• **DATA SUPPLIED**:
╭──

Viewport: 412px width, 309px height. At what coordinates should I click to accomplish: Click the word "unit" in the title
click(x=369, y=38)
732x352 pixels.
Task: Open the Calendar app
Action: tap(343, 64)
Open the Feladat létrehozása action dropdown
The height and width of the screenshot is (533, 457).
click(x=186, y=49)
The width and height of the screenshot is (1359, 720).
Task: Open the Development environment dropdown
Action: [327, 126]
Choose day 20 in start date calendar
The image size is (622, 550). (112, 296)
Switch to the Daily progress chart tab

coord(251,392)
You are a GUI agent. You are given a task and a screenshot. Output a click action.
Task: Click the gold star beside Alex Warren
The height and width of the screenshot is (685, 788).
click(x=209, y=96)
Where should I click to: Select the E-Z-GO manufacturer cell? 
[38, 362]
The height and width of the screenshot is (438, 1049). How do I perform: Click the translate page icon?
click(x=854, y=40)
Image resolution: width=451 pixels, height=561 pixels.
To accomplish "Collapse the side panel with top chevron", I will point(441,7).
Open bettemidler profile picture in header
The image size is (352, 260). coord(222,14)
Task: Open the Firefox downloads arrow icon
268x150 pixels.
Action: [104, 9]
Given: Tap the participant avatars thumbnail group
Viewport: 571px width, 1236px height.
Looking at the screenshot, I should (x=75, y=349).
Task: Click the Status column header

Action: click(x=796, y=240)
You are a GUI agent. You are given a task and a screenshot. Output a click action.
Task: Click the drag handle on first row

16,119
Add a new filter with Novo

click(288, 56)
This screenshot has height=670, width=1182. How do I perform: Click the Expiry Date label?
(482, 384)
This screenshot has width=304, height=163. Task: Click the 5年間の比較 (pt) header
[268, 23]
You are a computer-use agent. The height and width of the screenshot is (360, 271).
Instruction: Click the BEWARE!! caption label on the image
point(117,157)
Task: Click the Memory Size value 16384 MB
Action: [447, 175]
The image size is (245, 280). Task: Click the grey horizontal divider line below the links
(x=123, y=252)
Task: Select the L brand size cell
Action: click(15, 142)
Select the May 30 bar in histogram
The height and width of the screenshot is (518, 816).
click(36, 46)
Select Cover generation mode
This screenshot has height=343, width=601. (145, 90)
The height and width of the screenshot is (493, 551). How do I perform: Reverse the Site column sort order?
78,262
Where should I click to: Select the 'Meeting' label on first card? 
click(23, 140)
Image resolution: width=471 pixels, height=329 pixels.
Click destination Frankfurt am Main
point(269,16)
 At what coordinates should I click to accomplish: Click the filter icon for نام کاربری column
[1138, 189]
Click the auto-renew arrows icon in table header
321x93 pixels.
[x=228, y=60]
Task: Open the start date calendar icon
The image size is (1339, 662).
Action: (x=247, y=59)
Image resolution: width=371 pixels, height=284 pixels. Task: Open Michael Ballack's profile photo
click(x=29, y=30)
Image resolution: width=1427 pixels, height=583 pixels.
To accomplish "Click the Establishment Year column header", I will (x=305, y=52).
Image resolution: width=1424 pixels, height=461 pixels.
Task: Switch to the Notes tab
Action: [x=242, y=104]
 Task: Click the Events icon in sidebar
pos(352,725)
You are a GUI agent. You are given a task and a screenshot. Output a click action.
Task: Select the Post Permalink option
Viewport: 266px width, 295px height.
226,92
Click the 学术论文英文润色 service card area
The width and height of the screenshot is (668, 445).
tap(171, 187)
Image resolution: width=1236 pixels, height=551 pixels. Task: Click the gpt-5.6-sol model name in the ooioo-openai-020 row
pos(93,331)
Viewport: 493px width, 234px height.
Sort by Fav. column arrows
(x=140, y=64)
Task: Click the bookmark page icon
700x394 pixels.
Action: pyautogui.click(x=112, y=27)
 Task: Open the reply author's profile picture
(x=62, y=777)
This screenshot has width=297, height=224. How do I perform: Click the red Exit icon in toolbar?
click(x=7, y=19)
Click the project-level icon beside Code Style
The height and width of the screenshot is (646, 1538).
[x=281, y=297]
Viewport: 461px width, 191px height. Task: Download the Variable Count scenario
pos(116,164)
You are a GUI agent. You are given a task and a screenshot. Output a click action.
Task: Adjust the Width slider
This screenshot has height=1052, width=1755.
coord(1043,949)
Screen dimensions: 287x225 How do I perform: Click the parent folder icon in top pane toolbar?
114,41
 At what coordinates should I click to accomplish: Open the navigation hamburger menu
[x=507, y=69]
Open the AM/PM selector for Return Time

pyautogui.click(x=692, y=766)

╰──

• **TASK DETAILS**:
Task for the records above: copy every line in which the word "beside" occurs.

• **TASK RESULT**:
Task: Click the gold star beside Alex Warren
Click the project-level icon beside Code Style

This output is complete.